Rajkarnikar (Devanagari: राजकर्णिकार) are a newar clan of confectioners and sweet makers situated in Kathmandu Valley, in Nepal.

== Etymology ==
Rajkarnikars in Nepal are found mostly in Yen or Kathmandu Valley, over the regions of Kathmandu, Bhaktapur and Lalitpur (Patan in Nepali; Yala in Nepal Bhasa ). In 2011, their population was 83,000. Around 60,000 still reside in rural areas, and around 20,000 in urban areas. They speak Nepal Bhasa.

== Traditional Occupation ==
The Rajkarnikar community, by tradition, specializes in confectionery. They are entrusted with significant religious responsibilities, which include the preparation of traditional sweets such as various Maris, confections, and other sweet delicacies.

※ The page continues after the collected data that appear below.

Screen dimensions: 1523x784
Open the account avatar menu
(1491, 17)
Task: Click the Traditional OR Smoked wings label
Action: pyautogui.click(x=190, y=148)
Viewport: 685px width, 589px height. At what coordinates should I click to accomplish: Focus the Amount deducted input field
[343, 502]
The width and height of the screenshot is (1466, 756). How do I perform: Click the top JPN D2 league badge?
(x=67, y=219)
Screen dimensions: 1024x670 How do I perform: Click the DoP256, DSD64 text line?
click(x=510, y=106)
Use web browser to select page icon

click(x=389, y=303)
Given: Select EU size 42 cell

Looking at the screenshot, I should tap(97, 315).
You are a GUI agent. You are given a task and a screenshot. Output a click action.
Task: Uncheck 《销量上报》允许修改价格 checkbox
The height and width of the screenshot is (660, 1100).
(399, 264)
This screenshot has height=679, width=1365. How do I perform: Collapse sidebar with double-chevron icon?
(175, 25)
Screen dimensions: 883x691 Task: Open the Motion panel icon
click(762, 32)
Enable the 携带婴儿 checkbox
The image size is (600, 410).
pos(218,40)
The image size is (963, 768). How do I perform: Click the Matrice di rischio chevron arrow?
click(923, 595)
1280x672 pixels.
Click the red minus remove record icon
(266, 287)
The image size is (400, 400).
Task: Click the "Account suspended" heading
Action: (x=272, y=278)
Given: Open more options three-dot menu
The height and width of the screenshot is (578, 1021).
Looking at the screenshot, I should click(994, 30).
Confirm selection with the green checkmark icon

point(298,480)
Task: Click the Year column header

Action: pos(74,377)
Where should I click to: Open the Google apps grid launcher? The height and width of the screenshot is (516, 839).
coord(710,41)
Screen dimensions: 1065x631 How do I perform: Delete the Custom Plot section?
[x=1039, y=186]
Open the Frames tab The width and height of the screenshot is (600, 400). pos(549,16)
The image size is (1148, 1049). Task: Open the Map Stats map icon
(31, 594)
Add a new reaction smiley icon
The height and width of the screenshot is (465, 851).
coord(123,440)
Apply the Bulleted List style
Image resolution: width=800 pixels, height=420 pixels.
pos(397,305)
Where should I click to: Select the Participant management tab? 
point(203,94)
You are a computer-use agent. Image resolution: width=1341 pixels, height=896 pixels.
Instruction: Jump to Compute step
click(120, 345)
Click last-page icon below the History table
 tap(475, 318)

Every six years, the entire clan engages in the Samyak Mahadan festival in Yala through the preparation of confections for deities and devotees alike.

== Culture ==
Traditionally, in the caste system, they follow Newar Buddhism.

Their culture, traditions, religions, beliefs and rooted to Asia, Tibet , and Nepal.

The worshiping of Kumari, Taleju Bhawani, Ganesh, Harati Ajima, Aakash bhairav, and Bhin Dyo is one of major worshipping for Halwai people.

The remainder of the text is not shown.